On trouve un plaisir malsain à désacraliser la figure d’un poète. Lorsque Teulé décrit Verlaine, c’est pour appuyer sur les détails de sa « face mongoloïde », et le personnage est aussi laid qu’il est obscène. Quand il apparaît pour la première fois dans le livre, le petit Cornuty le découvre dans un endroit miteux, avachi sur le lit d’une prostituée, le crâne grouillant d’insectes.
Il faut gratter pour chercher la poésie sous ces visages immondes, sous ces caractères rudes, jaloux, agressifs ou vaguement idiots, il faut chercher la poésie sous les odeurs du Paris sale, sous les ordures et dans les vieux appartements. C’est, à mon sens, là où se situe le vif intérêt du roman. Les courts extraits de poèmes rappellent à qui l’on a affaire, et le Verlaine antipathique redevient le Verlaine génie.
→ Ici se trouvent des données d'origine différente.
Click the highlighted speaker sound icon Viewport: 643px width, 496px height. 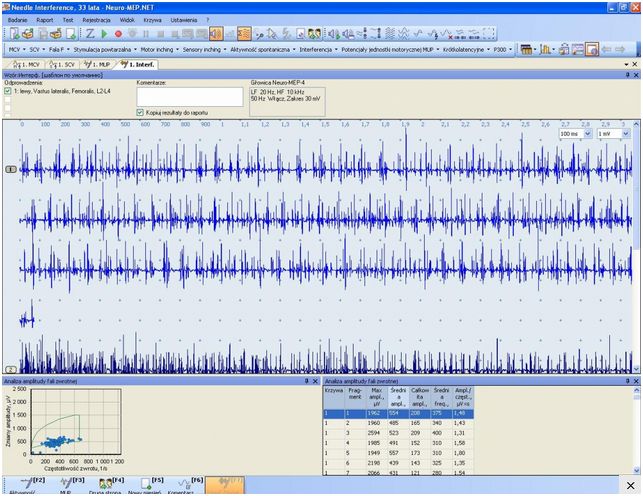[217, 34]
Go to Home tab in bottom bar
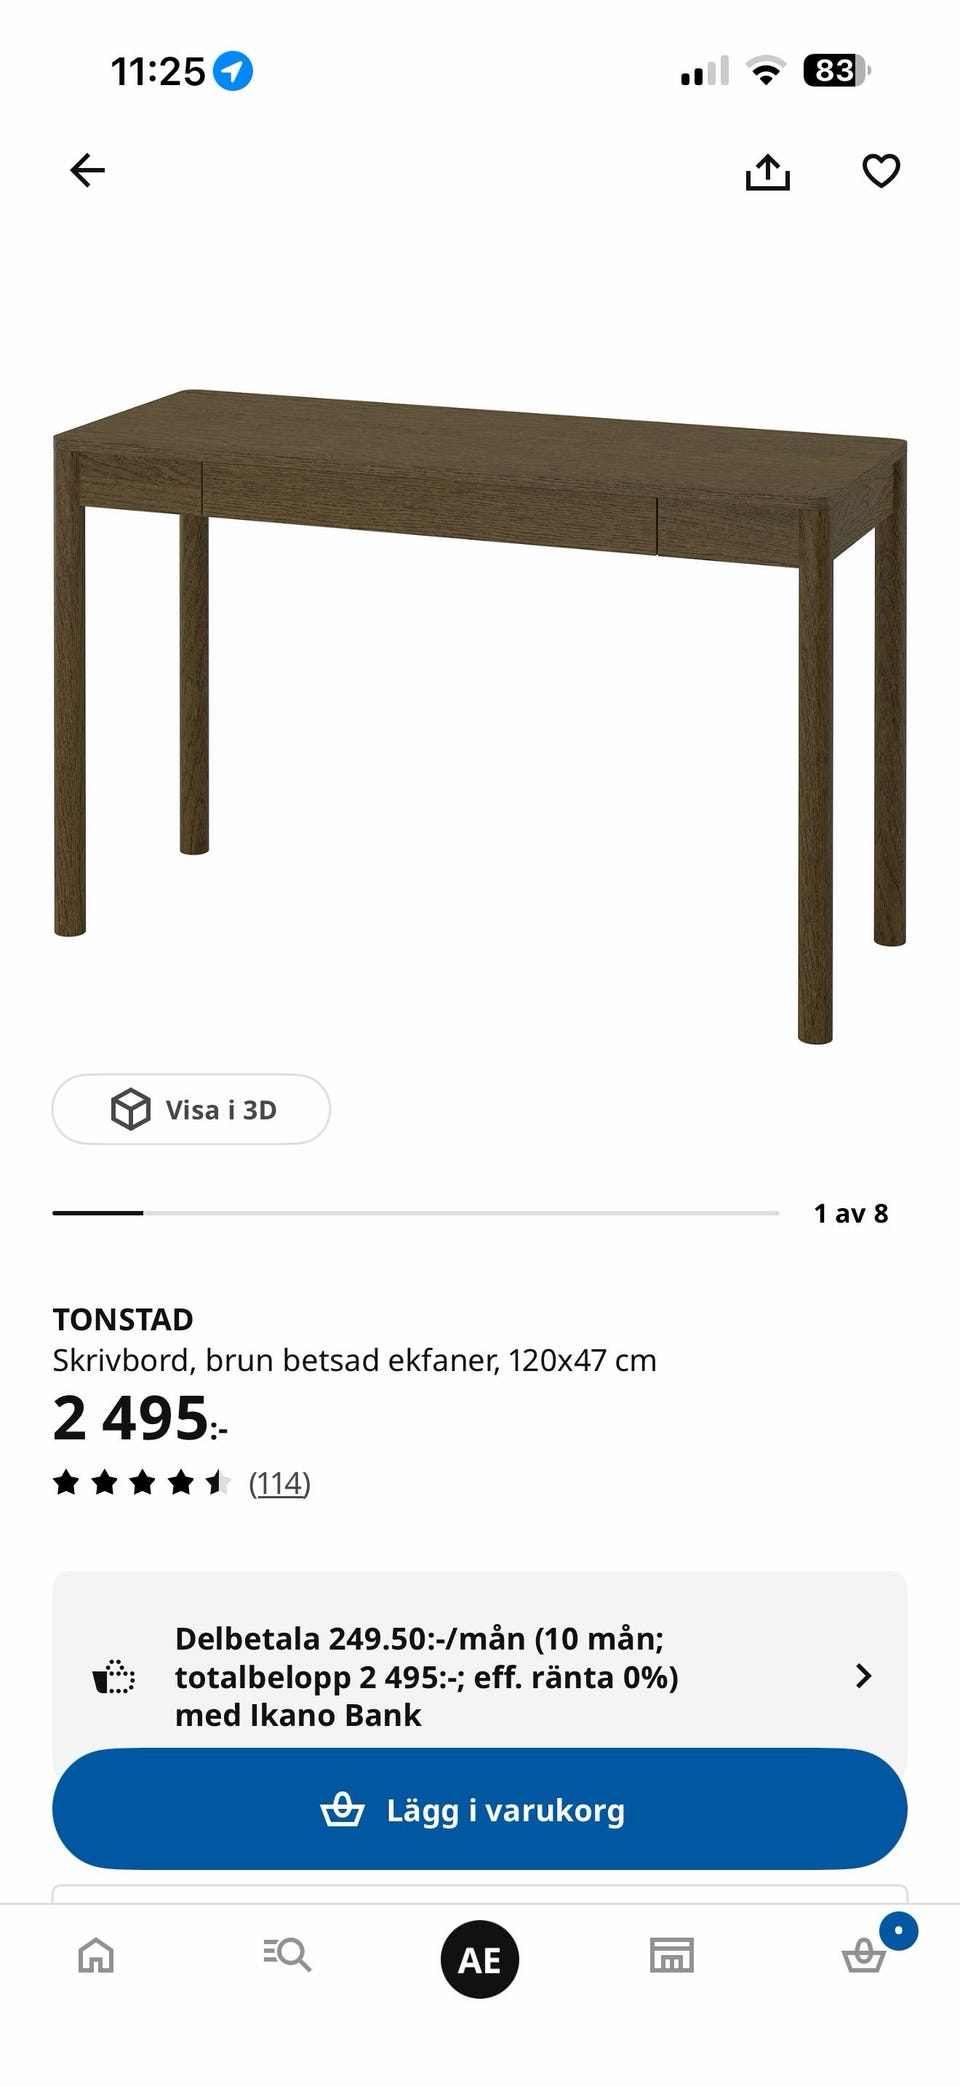 click(x=96, y=1955)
A l’image du prêtre qui, après avoir entendu Verlaine en confession, le renvoie brutalement de l’église, puis accepte volontiers de se rendre au chevet du poète mourant car il a finalement lu sa poésie, on est tiraillé entre ces deux parts du personnage, qui nous ballade entre admiration et répulsion. Derrière, le personnage de Cornuty, qui tue ou mutile ceux qui s’opposent à Verlaine, est à la fois touchant et répugnant. Touchant dans sa dévotion, répugnant dans ses crimes. C’est à cela qu’il faut s’attendre tout le long du livre. Dans l’ensemble, donc, une lecture difficile, parce que la précision de l’écriture de Teulé malmène ses personnages et le lecteur avec, et on se trouve avec des sentiments contradictoires; l’empathie pour le poète est réveillée seulement lors des courts extraits de poèmes, ou lorsqu’il est successivement maltraité par ses deux amours.
Le Paris du XIXème est simplement et efficacement reconstitué, et on croise parmi les plus grandes figures de l’époque.
Cependant, O Verlaine s’avère rouler sur les mêmes rails que Charly 9. Même style très précis, incisif, régulier, moderne, toujours satisfaisant à la lecture, mais le roman est malheureusement sans surprises. L’intrigue est secondaire, certes, et on ne peut enlever à Teulé son sens de la formule, mais le parallèle est vite fait avec l’histoire du Roi de France. Je me suis doucement lassée …
Teulé a un sens du détail indéniable, Teulé est drôle, Teulé sait écrire, Teulé sait décrire et, même si je suis restée sur la route cette fois-ci, je n’attends plus que de voyager encore avec lui, comme j’ai voyagé avec Charly.